Task requirements: Please copy the records word for word, from the first line up to and including the line with "coord(332,116)".
== == ==
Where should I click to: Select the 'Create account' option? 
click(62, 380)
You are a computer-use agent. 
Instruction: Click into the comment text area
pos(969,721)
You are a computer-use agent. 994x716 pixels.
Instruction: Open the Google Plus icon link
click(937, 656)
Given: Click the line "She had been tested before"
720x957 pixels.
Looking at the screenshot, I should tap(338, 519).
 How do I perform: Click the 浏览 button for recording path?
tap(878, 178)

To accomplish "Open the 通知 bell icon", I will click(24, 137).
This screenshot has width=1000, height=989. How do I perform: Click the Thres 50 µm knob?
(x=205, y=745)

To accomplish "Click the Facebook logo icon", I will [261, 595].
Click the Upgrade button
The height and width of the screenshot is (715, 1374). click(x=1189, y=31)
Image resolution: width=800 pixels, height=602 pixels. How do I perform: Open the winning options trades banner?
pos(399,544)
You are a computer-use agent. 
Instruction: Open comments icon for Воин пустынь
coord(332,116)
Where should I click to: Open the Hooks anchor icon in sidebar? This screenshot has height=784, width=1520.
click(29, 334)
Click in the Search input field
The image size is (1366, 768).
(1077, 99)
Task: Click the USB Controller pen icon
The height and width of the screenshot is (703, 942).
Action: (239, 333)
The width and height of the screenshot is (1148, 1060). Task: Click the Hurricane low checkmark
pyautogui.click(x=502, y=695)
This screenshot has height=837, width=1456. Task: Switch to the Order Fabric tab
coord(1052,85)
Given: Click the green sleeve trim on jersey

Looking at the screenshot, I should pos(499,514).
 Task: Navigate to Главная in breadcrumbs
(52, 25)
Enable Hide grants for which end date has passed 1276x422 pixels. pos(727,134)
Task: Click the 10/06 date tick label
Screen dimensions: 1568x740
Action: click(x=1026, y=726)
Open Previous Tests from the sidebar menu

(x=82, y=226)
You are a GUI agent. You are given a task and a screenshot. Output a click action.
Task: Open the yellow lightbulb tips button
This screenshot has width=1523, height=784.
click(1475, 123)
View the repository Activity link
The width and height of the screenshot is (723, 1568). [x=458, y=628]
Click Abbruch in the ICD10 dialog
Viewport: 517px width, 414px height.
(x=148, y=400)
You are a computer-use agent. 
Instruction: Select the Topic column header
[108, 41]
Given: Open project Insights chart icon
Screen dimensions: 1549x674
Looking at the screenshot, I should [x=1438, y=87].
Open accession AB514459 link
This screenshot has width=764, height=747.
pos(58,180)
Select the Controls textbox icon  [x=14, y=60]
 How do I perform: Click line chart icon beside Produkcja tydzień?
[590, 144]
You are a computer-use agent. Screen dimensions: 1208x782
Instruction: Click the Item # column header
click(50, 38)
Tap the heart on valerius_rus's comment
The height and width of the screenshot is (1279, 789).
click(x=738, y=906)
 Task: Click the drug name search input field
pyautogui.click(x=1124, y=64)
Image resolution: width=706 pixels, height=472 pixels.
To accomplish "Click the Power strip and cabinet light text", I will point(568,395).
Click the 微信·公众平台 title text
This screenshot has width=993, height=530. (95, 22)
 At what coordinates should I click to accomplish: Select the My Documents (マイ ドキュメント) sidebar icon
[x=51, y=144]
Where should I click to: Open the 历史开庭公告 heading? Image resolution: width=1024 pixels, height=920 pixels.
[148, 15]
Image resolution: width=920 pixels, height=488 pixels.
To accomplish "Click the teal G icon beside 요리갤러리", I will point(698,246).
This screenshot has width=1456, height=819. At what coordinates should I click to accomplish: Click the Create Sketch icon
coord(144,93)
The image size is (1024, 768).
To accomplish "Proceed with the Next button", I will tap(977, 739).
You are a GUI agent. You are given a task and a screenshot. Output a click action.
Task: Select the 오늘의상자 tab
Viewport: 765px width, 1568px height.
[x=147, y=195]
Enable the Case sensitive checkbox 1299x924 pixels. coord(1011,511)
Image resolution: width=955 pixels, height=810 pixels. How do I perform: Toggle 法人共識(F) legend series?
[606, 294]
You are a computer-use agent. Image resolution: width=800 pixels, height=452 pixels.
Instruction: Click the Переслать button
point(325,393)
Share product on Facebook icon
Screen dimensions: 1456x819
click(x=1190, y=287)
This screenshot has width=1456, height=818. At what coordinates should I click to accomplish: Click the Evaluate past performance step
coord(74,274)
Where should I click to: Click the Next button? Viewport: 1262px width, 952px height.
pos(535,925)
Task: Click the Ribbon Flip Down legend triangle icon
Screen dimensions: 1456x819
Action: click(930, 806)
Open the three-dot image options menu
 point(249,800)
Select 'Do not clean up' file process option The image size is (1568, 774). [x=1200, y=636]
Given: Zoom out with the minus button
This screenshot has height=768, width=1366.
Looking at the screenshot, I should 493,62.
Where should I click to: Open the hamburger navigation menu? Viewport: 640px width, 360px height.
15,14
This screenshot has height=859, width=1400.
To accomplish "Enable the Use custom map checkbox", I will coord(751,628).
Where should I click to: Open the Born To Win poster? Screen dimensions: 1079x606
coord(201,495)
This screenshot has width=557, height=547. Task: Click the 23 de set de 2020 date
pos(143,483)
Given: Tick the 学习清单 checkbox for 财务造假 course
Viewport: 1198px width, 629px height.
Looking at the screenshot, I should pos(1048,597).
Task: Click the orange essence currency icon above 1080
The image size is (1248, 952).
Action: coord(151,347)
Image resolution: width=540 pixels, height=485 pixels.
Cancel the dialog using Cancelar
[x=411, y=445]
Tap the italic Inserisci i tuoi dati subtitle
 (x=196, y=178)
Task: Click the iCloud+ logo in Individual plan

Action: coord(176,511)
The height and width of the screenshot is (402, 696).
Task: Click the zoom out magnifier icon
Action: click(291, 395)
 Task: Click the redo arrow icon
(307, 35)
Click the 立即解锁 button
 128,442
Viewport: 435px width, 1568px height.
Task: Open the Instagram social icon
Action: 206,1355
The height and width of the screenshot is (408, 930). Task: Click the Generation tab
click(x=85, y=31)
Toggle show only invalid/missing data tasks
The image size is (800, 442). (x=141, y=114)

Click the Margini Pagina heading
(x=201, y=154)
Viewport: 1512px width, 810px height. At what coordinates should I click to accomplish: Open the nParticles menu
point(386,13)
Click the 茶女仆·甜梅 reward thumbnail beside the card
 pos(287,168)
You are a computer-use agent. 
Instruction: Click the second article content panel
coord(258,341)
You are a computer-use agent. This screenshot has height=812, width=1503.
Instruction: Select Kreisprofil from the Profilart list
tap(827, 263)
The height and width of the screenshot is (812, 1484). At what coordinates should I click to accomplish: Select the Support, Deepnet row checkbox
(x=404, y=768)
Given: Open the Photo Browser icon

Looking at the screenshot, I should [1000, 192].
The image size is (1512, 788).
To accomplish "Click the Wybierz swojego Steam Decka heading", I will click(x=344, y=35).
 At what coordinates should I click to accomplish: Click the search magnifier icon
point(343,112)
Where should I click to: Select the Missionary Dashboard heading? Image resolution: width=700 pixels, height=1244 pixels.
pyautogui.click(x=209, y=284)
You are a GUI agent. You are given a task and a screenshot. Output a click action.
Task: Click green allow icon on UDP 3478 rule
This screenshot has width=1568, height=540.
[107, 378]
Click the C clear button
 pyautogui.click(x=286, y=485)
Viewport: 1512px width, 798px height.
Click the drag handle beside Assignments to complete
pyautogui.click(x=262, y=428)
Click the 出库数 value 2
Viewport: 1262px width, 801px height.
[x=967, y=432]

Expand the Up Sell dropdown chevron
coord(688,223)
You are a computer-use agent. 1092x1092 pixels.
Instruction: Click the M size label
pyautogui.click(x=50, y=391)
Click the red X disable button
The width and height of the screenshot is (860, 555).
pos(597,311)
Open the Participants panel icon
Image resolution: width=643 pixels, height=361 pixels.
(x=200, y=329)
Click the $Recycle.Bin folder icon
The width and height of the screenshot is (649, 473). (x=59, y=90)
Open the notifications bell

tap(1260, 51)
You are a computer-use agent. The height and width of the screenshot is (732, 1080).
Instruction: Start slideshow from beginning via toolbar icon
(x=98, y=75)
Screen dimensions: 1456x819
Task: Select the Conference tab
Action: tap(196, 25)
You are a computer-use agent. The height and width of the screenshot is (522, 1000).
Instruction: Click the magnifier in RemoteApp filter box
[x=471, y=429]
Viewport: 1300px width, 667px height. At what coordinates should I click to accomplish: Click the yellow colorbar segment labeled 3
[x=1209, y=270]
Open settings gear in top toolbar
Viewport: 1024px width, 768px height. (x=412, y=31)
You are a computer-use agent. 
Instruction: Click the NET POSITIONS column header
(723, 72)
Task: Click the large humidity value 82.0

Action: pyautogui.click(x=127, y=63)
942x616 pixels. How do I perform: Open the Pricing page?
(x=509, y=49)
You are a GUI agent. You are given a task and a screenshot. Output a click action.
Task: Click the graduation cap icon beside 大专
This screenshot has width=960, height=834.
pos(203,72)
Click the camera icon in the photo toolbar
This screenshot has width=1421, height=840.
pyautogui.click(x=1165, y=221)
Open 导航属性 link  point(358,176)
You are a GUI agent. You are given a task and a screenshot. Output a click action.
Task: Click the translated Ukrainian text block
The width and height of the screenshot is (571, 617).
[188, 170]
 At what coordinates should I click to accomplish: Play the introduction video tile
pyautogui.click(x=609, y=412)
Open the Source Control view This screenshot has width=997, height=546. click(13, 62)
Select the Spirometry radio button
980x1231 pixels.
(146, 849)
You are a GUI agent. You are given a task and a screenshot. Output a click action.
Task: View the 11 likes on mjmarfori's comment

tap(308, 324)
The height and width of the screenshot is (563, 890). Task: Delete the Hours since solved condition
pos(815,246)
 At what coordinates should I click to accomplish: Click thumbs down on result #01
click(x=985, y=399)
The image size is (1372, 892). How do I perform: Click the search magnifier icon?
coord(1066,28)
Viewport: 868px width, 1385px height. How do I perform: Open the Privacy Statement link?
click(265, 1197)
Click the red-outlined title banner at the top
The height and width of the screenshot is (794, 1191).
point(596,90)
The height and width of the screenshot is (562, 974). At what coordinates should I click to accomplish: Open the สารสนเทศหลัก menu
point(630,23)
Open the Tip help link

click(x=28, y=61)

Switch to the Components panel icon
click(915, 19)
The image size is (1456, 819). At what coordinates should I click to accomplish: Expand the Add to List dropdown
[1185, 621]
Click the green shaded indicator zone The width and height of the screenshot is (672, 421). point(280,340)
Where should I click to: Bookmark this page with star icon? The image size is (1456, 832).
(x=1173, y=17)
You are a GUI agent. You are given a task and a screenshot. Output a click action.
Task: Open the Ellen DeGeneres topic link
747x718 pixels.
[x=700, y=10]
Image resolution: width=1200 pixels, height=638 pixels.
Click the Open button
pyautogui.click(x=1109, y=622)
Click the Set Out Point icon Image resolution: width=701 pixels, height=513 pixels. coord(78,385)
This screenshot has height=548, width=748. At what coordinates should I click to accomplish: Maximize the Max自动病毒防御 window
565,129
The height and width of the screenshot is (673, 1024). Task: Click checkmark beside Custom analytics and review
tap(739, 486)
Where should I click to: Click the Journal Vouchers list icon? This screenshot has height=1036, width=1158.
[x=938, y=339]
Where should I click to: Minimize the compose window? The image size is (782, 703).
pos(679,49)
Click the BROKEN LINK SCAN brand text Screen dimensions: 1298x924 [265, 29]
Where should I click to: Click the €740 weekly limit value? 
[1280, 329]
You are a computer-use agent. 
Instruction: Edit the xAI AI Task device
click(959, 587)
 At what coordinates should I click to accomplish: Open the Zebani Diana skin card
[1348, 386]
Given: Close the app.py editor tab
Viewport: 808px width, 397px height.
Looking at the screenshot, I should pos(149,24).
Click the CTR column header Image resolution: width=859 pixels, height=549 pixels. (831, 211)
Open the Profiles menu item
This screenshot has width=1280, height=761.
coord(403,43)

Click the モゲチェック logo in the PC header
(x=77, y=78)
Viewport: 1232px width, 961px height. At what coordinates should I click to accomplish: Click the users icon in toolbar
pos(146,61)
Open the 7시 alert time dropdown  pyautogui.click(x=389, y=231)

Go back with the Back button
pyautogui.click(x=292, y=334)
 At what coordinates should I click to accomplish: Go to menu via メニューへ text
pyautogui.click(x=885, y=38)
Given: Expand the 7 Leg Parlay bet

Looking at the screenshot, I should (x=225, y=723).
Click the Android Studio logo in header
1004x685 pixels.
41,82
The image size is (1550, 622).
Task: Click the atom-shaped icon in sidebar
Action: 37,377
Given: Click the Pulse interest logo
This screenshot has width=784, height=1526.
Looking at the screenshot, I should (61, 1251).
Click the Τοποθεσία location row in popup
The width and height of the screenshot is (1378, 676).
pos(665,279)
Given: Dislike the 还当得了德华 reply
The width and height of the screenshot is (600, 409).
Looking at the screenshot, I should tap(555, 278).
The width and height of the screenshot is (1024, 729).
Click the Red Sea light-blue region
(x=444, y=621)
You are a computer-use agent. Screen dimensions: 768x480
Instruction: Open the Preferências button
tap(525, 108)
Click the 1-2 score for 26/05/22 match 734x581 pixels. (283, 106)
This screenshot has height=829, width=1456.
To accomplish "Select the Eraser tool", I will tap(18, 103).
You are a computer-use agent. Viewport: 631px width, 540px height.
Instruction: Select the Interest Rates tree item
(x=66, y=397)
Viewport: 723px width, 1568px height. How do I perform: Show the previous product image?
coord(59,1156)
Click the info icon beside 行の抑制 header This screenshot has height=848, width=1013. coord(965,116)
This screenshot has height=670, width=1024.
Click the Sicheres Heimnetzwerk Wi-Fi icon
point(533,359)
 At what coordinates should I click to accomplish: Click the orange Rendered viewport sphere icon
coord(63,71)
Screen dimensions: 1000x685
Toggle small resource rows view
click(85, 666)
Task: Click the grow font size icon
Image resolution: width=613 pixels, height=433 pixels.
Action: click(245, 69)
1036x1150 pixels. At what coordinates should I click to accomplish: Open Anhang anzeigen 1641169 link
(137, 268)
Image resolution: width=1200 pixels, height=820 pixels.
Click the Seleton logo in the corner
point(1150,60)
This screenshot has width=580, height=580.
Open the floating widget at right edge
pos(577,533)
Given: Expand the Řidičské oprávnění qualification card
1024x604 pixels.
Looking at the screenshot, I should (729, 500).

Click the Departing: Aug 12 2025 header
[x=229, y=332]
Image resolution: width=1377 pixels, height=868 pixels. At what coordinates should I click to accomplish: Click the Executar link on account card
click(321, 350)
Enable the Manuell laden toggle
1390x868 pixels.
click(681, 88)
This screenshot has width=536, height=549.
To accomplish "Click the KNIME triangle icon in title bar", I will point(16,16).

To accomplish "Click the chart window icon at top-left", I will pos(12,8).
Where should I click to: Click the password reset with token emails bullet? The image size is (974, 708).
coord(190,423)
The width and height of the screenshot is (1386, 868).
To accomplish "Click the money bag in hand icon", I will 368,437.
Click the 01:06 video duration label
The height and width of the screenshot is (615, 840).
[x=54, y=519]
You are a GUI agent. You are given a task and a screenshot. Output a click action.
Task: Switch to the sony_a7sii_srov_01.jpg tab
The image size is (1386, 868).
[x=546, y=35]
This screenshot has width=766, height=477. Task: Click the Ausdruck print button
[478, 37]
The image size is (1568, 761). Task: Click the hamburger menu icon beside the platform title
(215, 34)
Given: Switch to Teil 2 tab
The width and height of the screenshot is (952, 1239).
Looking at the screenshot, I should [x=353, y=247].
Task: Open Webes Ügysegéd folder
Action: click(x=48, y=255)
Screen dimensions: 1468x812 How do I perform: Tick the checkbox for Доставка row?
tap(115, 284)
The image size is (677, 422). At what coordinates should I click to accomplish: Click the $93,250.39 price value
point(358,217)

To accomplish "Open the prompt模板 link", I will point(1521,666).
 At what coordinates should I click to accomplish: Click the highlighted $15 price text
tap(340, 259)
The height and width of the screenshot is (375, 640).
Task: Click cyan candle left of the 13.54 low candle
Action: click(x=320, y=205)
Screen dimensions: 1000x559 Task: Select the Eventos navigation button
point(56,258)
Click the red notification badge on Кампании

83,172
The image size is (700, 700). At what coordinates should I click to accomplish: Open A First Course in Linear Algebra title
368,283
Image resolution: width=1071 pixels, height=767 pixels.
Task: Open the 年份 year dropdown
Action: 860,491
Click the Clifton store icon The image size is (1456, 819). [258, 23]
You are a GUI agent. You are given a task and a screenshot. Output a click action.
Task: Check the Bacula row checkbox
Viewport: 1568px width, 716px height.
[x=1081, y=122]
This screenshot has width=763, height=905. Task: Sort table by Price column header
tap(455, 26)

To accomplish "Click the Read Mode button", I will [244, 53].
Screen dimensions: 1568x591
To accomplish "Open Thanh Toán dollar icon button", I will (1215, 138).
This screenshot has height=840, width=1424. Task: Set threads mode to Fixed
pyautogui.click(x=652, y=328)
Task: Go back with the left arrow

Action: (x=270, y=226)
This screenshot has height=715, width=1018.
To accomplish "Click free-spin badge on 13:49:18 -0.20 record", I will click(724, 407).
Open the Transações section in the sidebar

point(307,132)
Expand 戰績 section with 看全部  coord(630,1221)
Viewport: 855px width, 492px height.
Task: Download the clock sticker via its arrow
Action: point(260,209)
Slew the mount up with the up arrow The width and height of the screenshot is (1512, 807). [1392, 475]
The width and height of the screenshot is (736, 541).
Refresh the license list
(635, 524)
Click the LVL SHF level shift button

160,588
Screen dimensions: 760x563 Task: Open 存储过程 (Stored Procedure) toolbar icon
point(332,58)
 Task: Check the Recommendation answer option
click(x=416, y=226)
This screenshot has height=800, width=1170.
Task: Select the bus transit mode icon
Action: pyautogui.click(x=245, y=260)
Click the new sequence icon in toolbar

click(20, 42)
== == ==
Correct output:
Where should I click to: Select the 'Create account' option? 
click(62, 380)
You are a computer-use agent. 
Instruction: Click into the comment text area
pos(969,721)
You are a computer-use agent. 994x716 pixels.
Instruction: Open the Google Plus icon link
click(937, 656)
Given: Click the line "She had been tested before"
720x957 pixels.
Looking at the screenshot, I should tap(338, 519).
 How do I perform: Click the 浏览 button for recording path?
tap(878, 178)

To accomplish "Open the 通知 bell icon", I will click(24, 137).
This screenshot has width=1000, height=989. How do I perform: Click the Thres 50 µm knob?
(x=205, y=745)

To accomplish "Click the Facebook logo icon", I will [261, 595].
Click the Upgrade button
The height and width of the screenshot is (715, 1374). click(x=1189, y=31)
Image resolution: width=800 pixels, height=602 pixels. How do I perform: Open the winning options trades banner?
pos(399,544)
You are a computer-use agent. 
Instruction: Open comments icon for Воин пустынь
coord(332,116)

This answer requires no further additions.